═════ Given passage ═════

This film will be released on video tomorrow.

Naomi Watts and Anthony Hopkins in You Will Meet a Tall Stranger (Sony Pictures Classics)
I, unlike many, will attest to the fact that reports of Woody Allen’s demise are greatly exaggerated. While last year’s reviews for Whatever Works were greatly mixed it does not seem like the kind of film that you can use to illustrate that someone had “lost it.”
In You Will Meet a Tall Dark Stranger you can see why people would say that, however, the way I see it is that you get in the film a pastiche of what’s both great and not so great about Allen. At the risk of sounding like a stereotypical fan who likes the “early, funny movies” it must be stated for the record that this film is a drama before all else.
Moreover, it examines some similar questions as both Whatever Works and Vicky Cristina Barcelona examined. It’s principally about life and love but to paraphrase Allen’s idol Ingmar Bergman “What else is there?” Where the film is somewhat lacking is that it could dig deeper.
What really holds the film back is that fears that were caused by the trailer are realized and it’s the voice over. It is perhaps the worst-delivered most poorly-acted voice over narration that I’ve been privy to listen to. Zak Orth’s delivery could not be be drier if he tried. The only thing that helps this film overcome it is the fact that there’s not a whole lot of it and he’s speaking Allen’s words. Sadly, it also unnecessarily spoon-feeds a relatively simple film and by speaking the film’s conclusion to its hypothesis this renders it more banal than it otherwise would’ve been.

═════ Dataset records ═════

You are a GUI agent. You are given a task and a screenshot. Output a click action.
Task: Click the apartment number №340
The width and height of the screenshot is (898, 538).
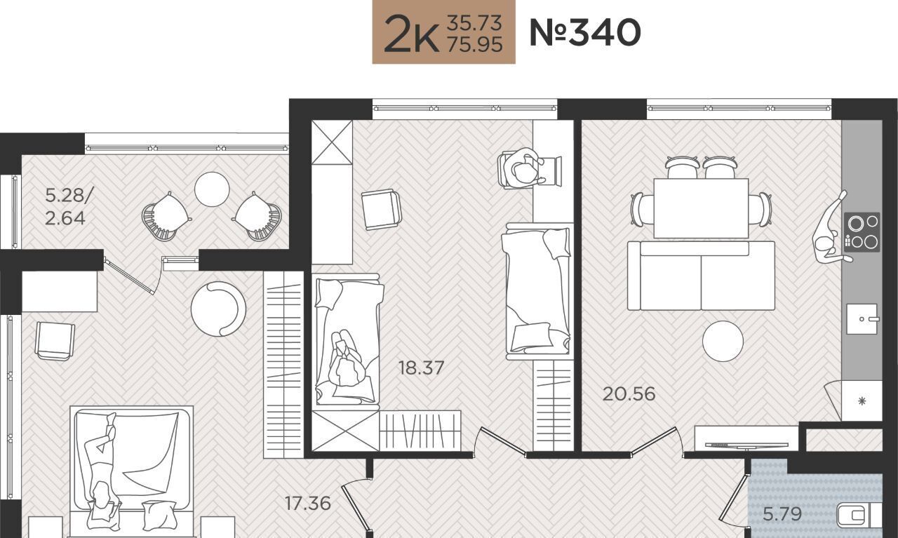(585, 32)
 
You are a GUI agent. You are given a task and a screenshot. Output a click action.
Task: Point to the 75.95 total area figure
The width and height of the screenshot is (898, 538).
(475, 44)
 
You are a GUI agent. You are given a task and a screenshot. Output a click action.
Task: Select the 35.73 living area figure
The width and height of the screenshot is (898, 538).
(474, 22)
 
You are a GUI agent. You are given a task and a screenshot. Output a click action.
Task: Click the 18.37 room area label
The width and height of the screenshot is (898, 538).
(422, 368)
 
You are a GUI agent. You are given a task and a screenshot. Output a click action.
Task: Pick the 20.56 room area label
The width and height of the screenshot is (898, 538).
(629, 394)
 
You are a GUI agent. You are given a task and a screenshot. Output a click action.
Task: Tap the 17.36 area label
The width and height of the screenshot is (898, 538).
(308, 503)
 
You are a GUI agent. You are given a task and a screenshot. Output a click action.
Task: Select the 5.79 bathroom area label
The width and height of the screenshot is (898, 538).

═════

> [Written tasks]
a. Repeat the film review word for word from "What really holds" up to and including "otherwise would’ve been.".
b. Write what comes next in the review of You Will Meet a Tall Dark Stranger, starting after its final sentence.

> [Answers to the exercise]
a.
What really holds the film back is that fears that were caused by the trailer are realized and it’s the voice over. It is perhaps the worst-delivered most poorly-acted voice over narration that I’ve been privy to listen to. Zak Orth’s delivery could not be be drier if he tried. The only thing that helps this film overcome it is the fact that there’s not a whole lot of it and he’s speaking Allen’s words. Sadly, it also unnecessarily spoon-feeds a relatively simple film and by speaking the film’s conclusion to its hypothesis this renders it more banal than it otherwise would’ve been.

b.
The Bergman reference above is not totally misplaced as this is another examination by Allen of a subject that obsessed Bergman: death. Through these intertwining tales Allen not only examines how we deal with mortality but conversely, of course, with life and what the point to all of it is.
Barring the aforementioned narration the acting is good across the board. The characters are actually a bit less neurotic than Allen’s usual dramatis personnae and feel more like well-rounded, less erudite types. While these characters can come across as more flat it is a tribute to the actors in this film that they breathed life into them.
Another problem the film battled was the edit. The film is a bit too methodical. It never quite gets slow but it could quicken its step through the second and into the third act. True there are four interconnected storylines to resolve but they all end up more or less where we expect them to when we expect them to such that not as much time need be devoted to each to make the point that each segment is trying to make.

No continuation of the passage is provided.